Najem Wali, Vizepräsident des deutschen PEN-Zentrum, hat zwar Ngugui wa Thiong’o nie selbst getroffen, sich über die Jahre intensiv mit seinem Wirken auseinandergesetzt. »Er war nicht nur ein bedeutender Romanautor, sondern auch ein literarisches und intellektuelles Symbol des kulturellen Widerstands, eine lautstarke Stimme gegen Kolonialismus und postkoloniale Politik und ein Kämpfer, der die Identität der afrikanischen Literatur als Werkzeug des Widerstands, der Förderung nationaler Würde und kultureller Authentizität neu definierte«, sagte er dieser Zeitung.

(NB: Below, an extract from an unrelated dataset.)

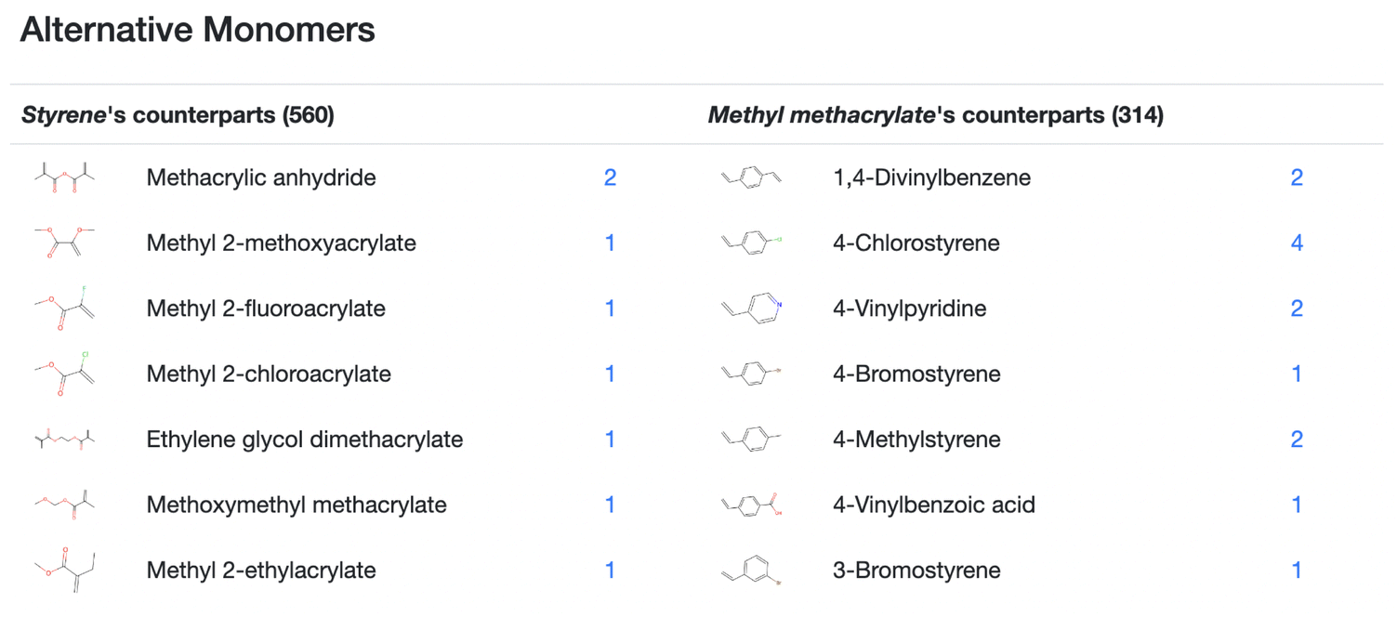Click the count link beside 4-Methylstyrene
This screenshot has height=617, width=1397.
1297,440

Sich nur auf Romane zu fokussieren, war dem Kenianer stets zu wenig. Wa Thiong’os Werk umfasste daher auch Theaterstücke, Kurzgeschichten, Essays und Kinderliteratur. »Seine Romane wie ›Ein Weizenkorn‹ und ›Mesopotamien‹ spiegeln seine Fähigkeit wider, Geschichten zu verweben, die Realismus und Symbolik verbinden«, sagt Wali. Nach seinem internationalen Durchbruch mit »Weep not, Child« im Jahre 1964 begann Wa Thiong’o allmählich, seine Muttersprache Gikuyu beim Schreiben seiner Texte zu privilegieren. Als Symbol der Unabhängigkeit und Freiheit – er nannte das kurzum »Dekolonisierung des Denkens«.

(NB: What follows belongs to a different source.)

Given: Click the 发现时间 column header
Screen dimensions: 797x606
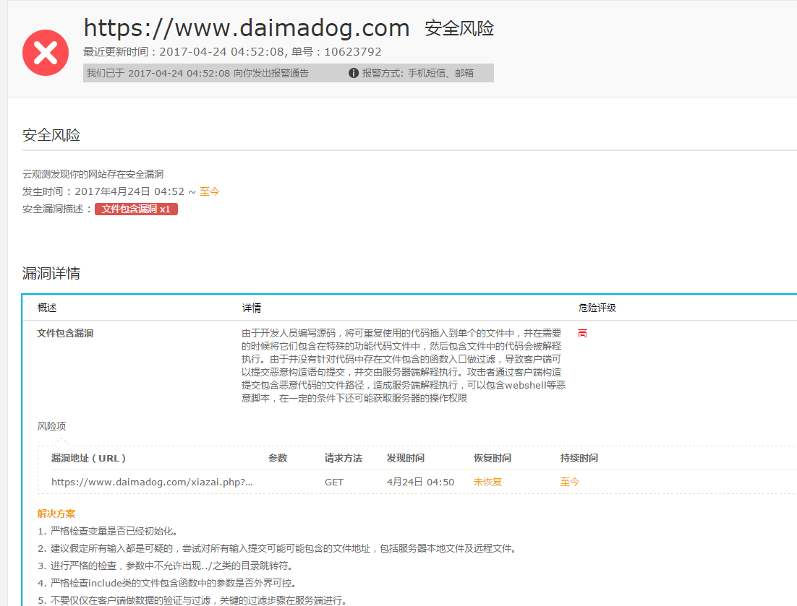Looking at the screenshot, I should (x=405, y=458).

Die kolonialen Sprachen und koloniale Leitkultur, deren Überlegenheit nicht nur während der Kolonialzeit, sondern auch danach von klein auf eingeimpft würden, seien das Dilemma. Seit den 70ern schrieb er fast ausschließlich auf Gikuyu; seinen anglo-christlichen Namen James, den britische Kolonialherrn ihm einst aufgezwungen hatten, legte er fortan ab. Er wollte die englische Sprache nicht weiter literarisch nutzen, sich ihr nicht bemächtigen. Mit dem demokratisch-proletarisch produzierten Theaterstück »Ich heirate, wann immer ich will« schaffte er es gemeinsam mit kenianischen Bauern und Arbeitern, »das Theater vom Elitismus zu befreien und es zu einer Plattform für öffentliche Debatten zu machen«, sagt Wali. Nach der Uraufführung 1977 in Nairobi wurde Thiong’o verhaftet und kam ein Jahr ins Gefängnis, wo er auch gefoltert wurde. 1982 durfte er nach London ausreisen und blieb dann im Exil.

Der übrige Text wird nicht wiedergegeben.